What is needed: From the listing below, copy only the lines running from the line that contains "The height and width of the screenshot is (924, 1303)." to the line that contains "has width=1456, height=819.", both included.

Data in this exercise:
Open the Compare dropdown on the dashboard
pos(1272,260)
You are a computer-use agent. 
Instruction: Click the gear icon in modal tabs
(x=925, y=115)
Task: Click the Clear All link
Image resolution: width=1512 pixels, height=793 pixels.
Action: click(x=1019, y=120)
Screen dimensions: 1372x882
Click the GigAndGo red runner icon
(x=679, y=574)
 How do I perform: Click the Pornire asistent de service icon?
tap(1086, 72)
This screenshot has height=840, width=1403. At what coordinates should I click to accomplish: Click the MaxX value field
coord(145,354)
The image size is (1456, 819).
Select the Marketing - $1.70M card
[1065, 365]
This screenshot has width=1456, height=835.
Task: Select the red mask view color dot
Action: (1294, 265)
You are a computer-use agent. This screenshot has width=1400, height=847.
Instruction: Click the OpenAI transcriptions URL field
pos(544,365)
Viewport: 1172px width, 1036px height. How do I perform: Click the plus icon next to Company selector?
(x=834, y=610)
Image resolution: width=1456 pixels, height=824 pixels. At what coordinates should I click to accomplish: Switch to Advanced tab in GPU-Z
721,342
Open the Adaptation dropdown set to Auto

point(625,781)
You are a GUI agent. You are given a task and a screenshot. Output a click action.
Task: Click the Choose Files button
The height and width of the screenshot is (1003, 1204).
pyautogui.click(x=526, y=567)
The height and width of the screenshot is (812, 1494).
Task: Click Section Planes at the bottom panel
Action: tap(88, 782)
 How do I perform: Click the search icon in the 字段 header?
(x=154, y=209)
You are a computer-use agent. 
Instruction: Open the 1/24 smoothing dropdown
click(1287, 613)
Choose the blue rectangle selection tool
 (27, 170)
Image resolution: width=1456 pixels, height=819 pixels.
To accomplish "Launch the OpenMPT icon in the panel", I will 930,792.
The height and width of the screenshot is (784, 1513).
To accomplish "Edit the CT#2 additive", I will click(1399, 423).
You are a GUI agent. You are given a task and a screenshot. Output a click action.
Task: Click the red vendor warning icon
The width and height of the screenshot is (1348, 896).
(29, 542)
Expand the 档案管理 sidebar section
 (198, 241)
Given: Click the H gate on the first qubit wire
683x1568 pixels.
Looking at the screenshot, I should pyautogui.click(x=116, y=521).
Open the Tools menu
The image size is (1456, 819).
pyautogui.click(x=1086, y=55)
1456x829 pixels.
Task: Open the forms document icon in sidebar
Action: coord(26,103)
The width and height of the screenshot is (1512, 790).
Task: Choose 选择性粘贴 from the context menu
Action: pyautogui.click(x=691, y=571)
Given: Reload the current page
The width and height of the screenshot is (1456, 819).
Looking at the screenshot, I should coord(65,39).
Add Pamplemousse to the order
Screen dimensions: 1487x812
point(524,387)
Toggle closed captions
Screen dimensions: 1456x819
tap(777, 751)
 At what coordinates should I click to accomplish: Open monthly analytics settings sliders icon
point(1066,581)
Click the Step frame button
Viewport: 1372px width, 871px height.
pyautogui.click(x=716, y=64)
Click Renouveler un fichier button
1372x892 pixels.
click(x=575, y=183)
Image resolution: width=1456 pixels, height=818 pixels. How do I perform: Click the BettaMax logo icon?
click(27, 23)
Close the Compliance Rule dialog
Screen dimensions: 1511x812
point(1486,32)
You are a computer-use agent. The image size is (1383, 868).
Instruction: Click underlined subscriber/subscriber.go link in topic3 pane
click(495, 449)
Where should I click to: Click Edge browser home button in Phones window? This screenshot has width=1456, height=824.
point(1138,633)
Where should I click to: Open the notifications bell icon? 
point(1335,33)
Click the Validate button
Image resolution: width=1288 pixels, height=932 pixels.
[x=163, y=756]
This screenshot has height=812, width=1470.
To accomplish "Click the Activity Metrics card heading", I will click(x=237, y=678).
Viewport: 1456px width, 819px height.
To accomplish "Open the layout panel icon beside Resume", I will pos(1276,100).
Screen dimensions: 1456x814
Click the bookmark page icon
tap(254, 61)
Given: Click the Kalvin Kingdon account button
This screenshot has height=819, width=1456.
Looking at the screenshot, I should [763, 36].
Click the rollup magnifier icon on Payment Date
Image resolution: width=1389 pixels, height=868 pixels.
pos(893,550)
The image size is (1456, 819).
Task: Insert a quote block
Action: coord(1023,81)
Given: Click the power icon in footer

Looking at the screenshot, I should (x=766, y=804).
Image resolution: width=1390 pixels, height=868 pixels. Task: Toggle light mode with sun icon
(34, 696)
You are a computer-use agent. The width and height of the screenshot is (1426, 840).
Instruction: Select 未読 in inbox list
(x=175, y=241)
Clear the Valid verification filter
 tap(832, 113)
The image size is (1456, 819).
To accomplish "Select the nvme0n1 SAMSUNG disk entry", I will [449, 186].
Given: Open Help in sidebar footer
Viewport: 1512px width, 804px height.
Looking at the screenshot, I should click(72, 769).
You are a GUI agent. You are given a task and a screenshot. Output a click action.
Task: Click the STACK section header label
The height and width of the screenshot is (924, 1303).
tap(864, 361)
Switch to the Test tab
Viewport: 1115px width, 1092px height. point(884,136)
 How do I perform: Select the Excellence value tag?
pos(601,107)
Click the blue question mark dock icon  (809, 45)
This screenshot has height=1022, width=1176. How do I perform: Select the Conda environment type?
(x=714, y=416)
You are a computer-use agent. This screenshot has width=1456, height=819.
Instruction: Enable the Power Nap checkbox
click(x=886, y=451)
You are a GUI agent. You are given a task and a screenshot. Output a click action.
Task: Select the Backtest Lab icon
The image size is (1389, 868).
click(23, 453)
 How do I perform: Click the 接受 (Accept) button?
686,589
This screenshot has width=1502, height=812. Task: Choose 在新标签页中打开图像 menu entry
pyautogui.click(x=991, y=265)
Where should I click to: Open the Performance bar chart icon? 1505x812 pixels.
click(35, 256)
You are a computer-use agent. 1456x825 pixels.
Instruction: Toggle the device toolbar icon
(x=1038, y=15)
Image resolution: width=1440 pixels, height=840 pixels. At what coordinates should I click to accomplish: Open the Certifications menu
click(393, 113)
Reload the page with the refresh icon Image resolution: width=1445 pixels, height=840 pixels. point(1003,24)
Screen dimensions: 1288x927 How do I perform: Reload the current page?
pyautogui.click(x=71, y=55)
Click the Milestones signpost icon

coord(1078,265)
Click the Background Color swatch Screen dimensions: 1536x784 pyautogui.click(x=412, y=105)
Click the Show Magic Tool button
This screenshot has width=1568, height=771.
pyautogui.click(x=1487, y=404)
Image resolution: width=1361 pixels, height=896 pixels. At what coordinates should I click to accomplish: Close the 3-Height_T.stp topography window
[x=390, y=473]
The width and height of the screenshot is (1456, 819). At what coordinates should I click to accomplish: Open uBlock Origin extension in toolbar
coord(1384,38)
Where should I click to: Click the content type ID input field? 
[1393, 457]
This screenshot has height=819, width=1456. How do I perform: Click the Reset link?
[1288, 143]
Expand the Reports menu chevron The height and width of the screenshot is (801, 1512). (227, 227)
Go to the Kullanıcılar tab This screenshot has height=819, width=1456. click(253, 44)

Solved problem:
The height and width of the screenshot is (924, 1303).
tap(864, 361)
Switch to the Test tab
Viewport: 1115px width, 1092px height. point(884,136)
 How do I perform: Select the Excellence value tag?
pos(601,107)
Click the blue question mark dock icon  (809, 45)
This screenshot has height=1022, width=1176. How do I perform: Select the Conda environment type?
(x=714, y=416)
You are a computer-use agent. This screenshot has width=1456, height=819.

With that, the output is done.